# directv or dishnetwork wich is better



## makoman (Jan 22, 2007)

i have directv. and my picture quaility is horrable. esecilly on non high def channels. is dishnetwork any better. or have i just been sold a bag of hdtv bull hooey and stuck with what i got.. never thought id pay thousands of dollars to get worse picture quality!


----------



## Mike D-CO5 (Mar 12, 2003)

YES in my opinion and most peoples on this and other web boards , Dish has better pq on both sd and especialy hd channels. They also have more hd national channels NOW and not just promised for the future. The picture quality difference would be in what kind of tv you have.
IF you wait till 2/01/07 the 622 hd dvr will be free .


----------



## markrubi (Oct 12, 2006)

I think D* will be the favored one in about 7 months if all goes as planned.


----------



## P Smith (Jul 25, 2002)

Well, *our* thinking cannot be accountable in the case .


----------



## mlyles (Sep 19, 2006)

I switched from Direct to Dish in October. Dish PQ is much better. Wish I had switched sooner. I don't have HD though, so I only know about the SD channels.


----------



## makoman (Jan 22, 2007)

its a samsung hls6188w. its the mirrors bull crap. i dont know wheater to ship the tv off for repairs or wait a month or so to see if its a dtv problem or just switch to dishnetwork?? help.


----------



## Cobra (Aug 9, 2006)

I have to agree with you, dish hd pq is tons better, I am hanging on to see if dtv can get us a better picture. I am lucky to ota channels for local hd channels. When I watch basketball, I get a headache from the grainy looking court when watching it on dtv hd channels, espn espn2 tnt and channel 95, but this past weekend I finally had a chance to watch an nba game via ota on our locals, and it was awesome, and that is how my dish network hd channels looked. I am slowly getting frustrated


----------



## Cobra (Aug 9, 2006)

what info do you have for the free dvr, where can I find it


----------



## P Smith (Jul 25, 2002)

Look for new promo at dishetwork.com


----------



## fishepa (Sep 1, 2006)

Cobra said:


> I have to agree with you, dish hd pq is tons better, I am hanging on to see if dtv can get us a better picture. I am lucky to ota channels for local hd channels. When I watch basketball, I get a headache from the grainy looking court when watching it on dtv hd channels, espn espn2 tnt and channel 95, but this past weekend I finally had a chance to watch an nba game via ota on our locals, and it was awesome, and that is how my dish network hd channels looked. I am slowly getting frustrated


I just got my first HD TV a couple days ago and I was wondering why ESPN HD looked like crap and now I now why...I have DirecTV.:nono2:


----------



## Nick (Apr 23, 2002)

markrubi said:


> I think D* will be the favored one in about 7 months if all goes as planned.
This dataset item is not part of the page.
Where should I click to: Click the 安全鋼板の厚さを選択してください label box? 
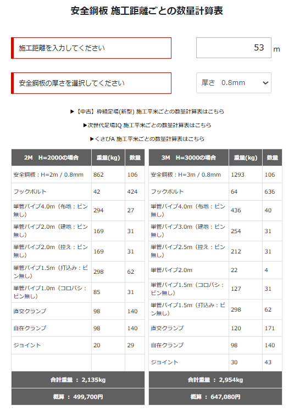coord(91,83)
 . . . :thats: !rolling :hurah: :lol:

Don't hold your breath, pal. :nono2:


----------



## xerxes (Jan 21, 2007)

I have DirecTV and the people I know that have Dish have a ton of problems with service and signal, at least in my area. The HD and SD picture didn't look any different on a comparable TV either. I have OTA and I don't notice much difference in picture quality with HD locals. I had Comcast Cable before DirecTV and the picture sucked in comparison.
Just my 2 cents.


----------



## Cobra (Aug 9, 2006)

I had dish before I switched to dtv, and the hd pq was much better then dtv. The only reason I switched, is that they wanted me to pay over 600 dollars for an hddvr and the new sat for the new hd channels they added, but now I am considering going back


----------



## drded (Aug 23, 2006)

There are those always willing to bash E* or D*. I switched from E* to D* about 6 months ago and I don't see that stark difference others are mentioning. There were channels on E* that had very poor quality, just as there are on D*. I switched for cost reasons as E* was going to charge me $20 more a month because of their package realignments and RSNs in HD. The HD quality and SD quality of E* and D* do not differ as much as some claim, and it is very channel dependent.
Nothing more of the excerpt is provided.